Bogotá, DC. 5:30 de la madrugada. 14 grados centígrados. Con los ojos un poco entornados por el sueñito abro la llave de la ducha. Si no hubiera temido despertar a mis compañeras de apartamento, el alarido de horror que atrapé en mi garganta se hubiera escuchado hasta Monserrate.
La razón de mi sorpresa fue que abrí la llave del agua caliente con la razonable expectativa de que no saliera helada (¿era acaso demasiado pedir?), pero ya estando en pelota en la ducha y con la cabeza mojada, decidí acabar de bañarme en lugar de salir a coger a patadas el calentador. Tenía tanto frío que cuando salí del baño el espejo quedó empañado, no por el vapor de la inexistente agua caliente sino por las muchas veces que el frío me hizo exhalar entrecortadamente. Imagino la cara de indignación de mis compañeras cuando, al ver el espejo empañado y ni gota del agua caliente, dedujeron razonablemente que yo me la había gastado toda.
El malentendido no pasó a mayores y después nos pusimos a analizar por qué demonios no salía el agua caliente. Abrimos y cerramos las llaves de paso, movimos los conmutadores eléctricos del tablero principal de la cocina, probamos diferentes combinaciones de interruptores cercanos (según alguien a quien consultamos, el calentador estaba conectado al mismo circuito que la luz del espejo del baño), hasta llegué a dibujar una tabla con los estados de los interruptores para asegurar que habíamos barrido todas las combinaciones posibles.
Sin embargo, y a pesar de los desesperados esfuerzos de TRES ingenieros de sistemas (y de diferentes universidades, para evitar suspicacias) dispuestos a lo que fuera con tal de no bañarse de nuevo con agua fría, el hijueputa calentador se quedó ahí, fresco, sin dignarse siquiera a engañarnos con un ronroneo, aunque fuera una vibracioncita esperanzadora. Al otro día llegó otro compañero; movió los mismos interruptores, abrió los mismos grifos e hizo las mismas preguntas estúpidas que hicimos antes. Conclusión: Calentador 4 ? Ingenieros de sistemas 0.

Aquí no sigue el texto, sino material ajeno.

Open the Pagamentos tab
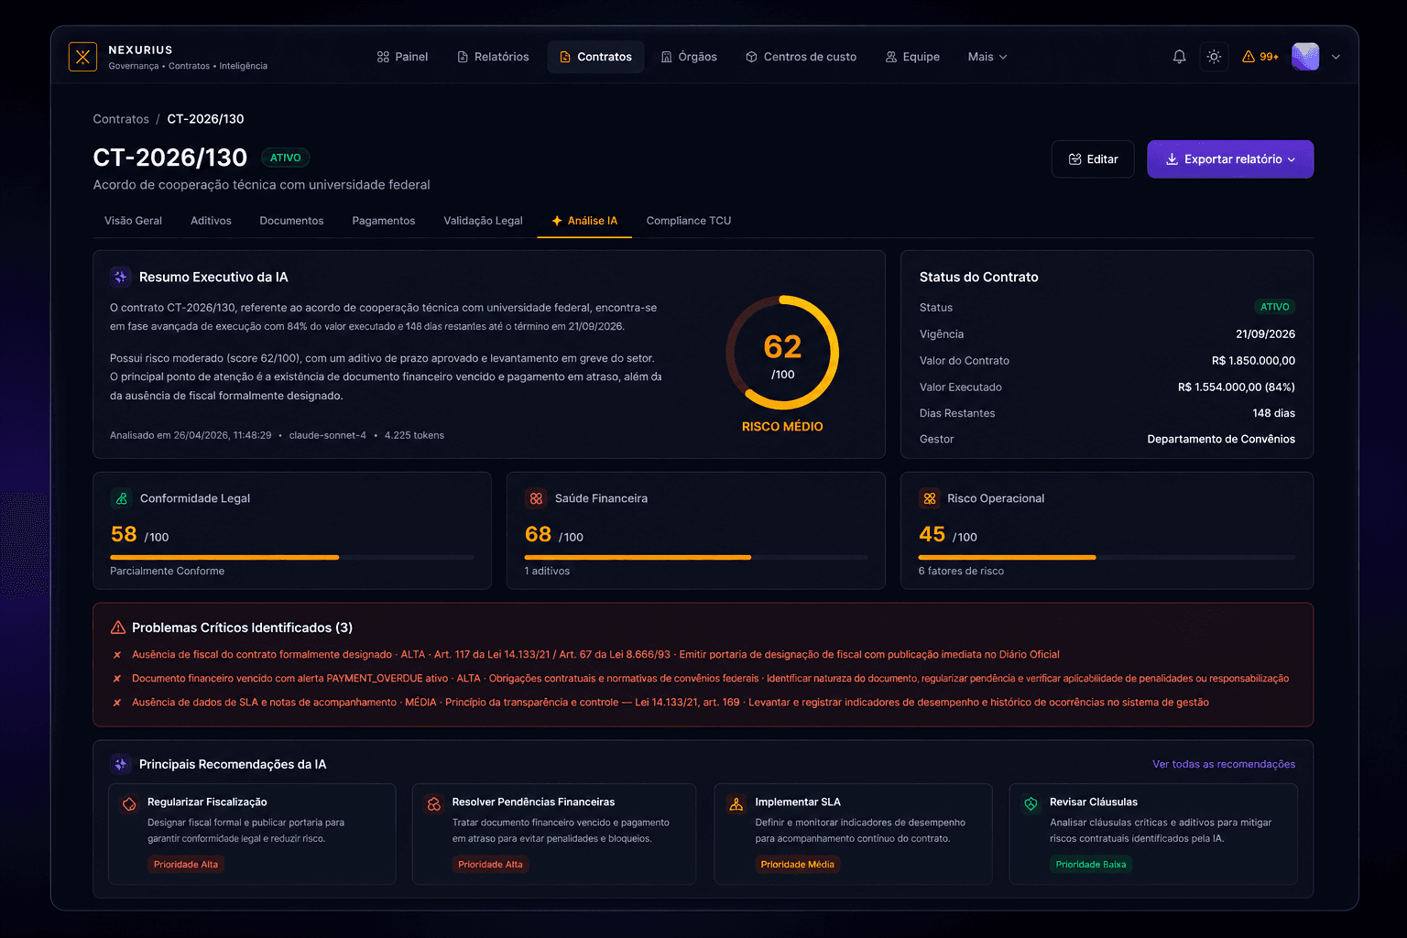1407x938 pixels. click(384, 221)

En este momento caí en cuenta de que así como confié mi integridad física y mental (bañarse en Bogotá con agua fría debería ser considerado deporte extremo) al supuesto de que tendría agua caliente, no era la primera vez que lo hacía. Sabíamos QUÉ hace el calentador, pero no CÓMO lo hace (y por lo tanto no teníamos idea de hacerlo funcionar si fallaba). Cuando ingresamos en una caja cerrada como un ascensor o un avión, quedamos indefensos, renunciando completamente a tener algún tipo de control, confiando ciegamente en la cadena de pequeños milagros que son necesarios para desafiar la gravedad y proteger nuestra vida en condiciones para las que el Homo Sapiens no fue diseñado. Al menos cuando montamos en bicicleta, conducimos un carro e incluso al volar en un parapente, todavía nos queda cierto margen de control sobre nuestro destino.
Abandonarse en manos de las máquinas hasta ese nivel es profesar una fe tan ciega como la de cualquier fanático que se respete. Después de todo, al abandonarme de forma tan absoluta y sin cuestionamientos al capricho de las máquinas, acabé siendo menos racional y consciente de lo que siempre había querido creer. Pero bueno, después de la profunda reflexión (y aclarando que ya superé completamente el incidente y no volví a pensar en el asunto), ¿a alguien se le ocurre por qué putas el calentador de mierda nos dejó morir en Bogotá?